The president’s spokesman disclosed that the visit is to reciprocate an official two-day visit of Turkish President, Mr Recep Tayyip Erdogan, to Nigeria on October 19, 2021.
Mr Tinubu, according to the statement, will be going to European nation along with other senior government officials, including the Minister of Foreign Affairs, Mr Yusuf Tuggar; the Attorney General of the Federation and Minister of Justice, Mr Lateef Fagbemi (SAN); the Minister of Defence, Mr Christopher Musa; and the chairman of the House Committee on Defence, Mr Jimi Benson.
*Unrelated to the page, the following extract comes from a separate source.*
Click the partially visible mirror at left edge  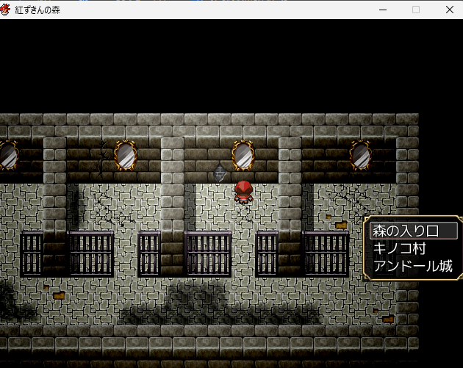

Others on the entourage of the president are the Minister of Women Affairs and Social Development, Ms Imaan Suleiman-Ibrahim; the Minister of Interior, Mr Olubunmi Tunji-Ojo; the Minister of Culture and Creative Economy, Ms Hannatu Musawa; the National Security Adviser (NSA), Mr Nuhu Ribadu; and the Director-General of the National Intelligence Agency (NIA), Mr Mohammed Mohammed.
During the visit, both countries will engage in strategic political and diplomatic discussions on shared values in finance, communication, trade and investment.
The agenda will include meetings between high-ranking officials of both nations and the signing of memoranda of understanding (MoUs) in scientific research, energy, technical cooperation, media and communications, military cooperation and protocol, among others.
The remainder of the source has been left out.